The pandas.get_dummies method in Pandas

The pandas.get_dummies function creates a new column for each unique value in the categorical data and assigning a 1 or 0 to indicate the presence or absence of that category in the original data. By default, new columns created in the output are each named after a value prefixed with a column name. This process is also known as one-hot encoding.

Note: The converted data is provided to machine learning algorithms to improve their performance.

Syntax a) pandas.get_dummies(data)
b) pandas.get_dummies(data, columns=[“columnName”])

As the columns parameter is not the second parameter in the function, so when we are calling this function, it is required from us to specify the parameter name “columns” with the argument, otherwise, it will not work as expected.
Here, dtype is the data type for new columns. Only a single dtype is allowed. By default, it is a boolean.

Note: Here we are calling the function with the pandas’ library not with the dataframe/Series.

Example: Here we are first reading the data from a csv file. It reads the data and creates a dataframe from the data.

Python

mydata=pd.read_csv("data.csv")
mydata 

Let’s convert the Company categorical column.

Python

pd.get_dummies(mydata, columns=["Company"])

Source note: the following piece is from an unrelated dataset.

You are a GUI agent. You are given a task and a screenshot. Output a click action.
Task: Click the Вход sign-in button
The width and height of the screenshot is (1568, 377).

The output of the about code is shown in the image below:

The pandas.get_dummies method in Pandas

Let’s specify the dtype parameter in the function.

Python

pd.get_dummies(mydata, columns=["Company"], dtype=int)

The output of the about code is shown in the image below:

The pandas.get_dummies method in Pandas

This transformation is useful in machine learning because many algorithms require numerical input and get_dummies helps in converting categorical text data into a numeric format.